Collection entries
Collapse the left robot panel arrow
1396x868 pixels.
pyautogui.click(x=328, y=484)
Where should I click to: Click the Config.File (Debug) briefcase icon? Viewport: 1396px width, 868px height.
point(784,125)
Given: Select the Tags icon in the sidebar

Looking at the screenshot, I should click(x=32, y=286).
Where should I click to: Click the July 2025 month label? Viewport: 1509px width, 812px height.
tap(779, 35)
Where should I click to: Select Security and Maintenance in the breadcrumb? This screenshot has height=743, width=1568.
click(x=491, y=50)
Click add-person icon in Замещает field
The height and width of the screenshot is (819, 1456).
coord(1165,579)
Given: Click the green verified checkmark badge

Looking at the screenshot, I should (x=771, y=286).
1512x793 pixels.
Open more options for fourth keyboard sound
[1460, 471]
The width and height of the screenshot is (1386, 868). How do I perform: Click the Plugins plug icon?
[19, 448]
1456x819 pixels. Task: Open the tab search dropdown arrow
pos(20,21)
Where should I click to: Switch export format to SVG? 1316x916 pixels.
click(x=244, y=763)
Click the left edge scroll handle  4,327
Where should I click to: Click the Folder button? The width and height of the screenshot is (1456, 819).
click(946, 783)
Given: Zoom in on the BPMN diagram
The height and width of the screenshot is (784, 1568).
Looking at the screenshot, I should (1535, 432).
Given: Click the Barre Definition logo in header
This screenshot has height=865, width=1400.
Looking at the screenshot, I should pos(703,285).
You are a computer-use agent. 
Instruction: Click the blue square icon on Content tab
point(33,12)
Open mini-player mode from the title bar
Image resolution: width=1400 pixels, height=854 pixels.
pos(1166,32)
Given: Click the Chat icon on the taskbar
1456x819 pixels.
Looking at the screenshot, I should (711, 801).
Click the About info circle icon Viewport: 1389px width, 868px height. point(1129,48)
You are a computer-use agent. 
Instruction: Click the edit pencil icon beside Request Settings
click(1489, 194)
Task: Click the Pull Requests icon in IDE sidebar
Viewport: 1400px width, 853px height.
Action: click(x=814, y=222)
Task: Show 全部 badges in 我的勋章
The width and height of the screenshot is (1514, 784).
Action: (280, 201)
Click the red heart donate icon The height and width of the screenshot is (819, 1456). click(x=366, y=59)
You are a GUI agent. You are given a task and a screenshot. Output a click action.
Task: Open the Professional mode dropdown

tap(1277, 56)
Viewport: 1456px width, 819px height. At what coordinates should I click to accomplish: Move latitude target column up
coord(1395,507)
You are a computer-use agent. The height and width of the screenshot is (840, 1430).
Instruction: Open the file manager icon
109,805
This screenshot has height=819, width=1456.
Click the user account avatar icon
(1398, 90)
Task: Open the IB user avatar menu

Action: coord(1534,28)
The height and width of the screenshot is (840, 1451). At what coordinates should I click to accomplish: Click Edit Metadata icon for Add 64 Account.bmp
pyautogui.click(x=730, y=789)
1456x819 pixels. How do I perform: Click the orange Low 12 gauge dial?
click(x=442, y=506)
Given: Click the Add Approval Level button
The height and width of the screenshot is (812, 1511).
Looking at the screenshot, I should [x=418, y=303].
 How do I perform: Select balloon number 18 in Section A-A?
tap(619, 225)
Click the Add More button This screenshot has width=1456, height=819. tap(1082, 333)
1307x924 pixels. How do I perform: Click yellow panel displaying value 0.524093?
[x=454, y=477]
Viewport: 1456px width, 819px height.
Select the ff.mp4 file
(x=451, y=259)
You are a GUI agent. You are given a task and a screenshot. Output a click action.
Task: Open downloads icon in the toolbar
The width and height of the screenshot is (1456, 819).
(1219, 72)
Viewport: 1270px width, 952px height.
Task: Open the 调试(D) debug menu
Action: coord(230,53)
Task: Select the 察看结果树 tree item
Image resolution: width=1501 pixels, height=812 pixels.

* _DIRECTIONS_: Lines above that contain the string "left" make up the answer.

* _SOLUTION_:
Collapse the left robot panel arrow
Click the left edge scroll handle  4,327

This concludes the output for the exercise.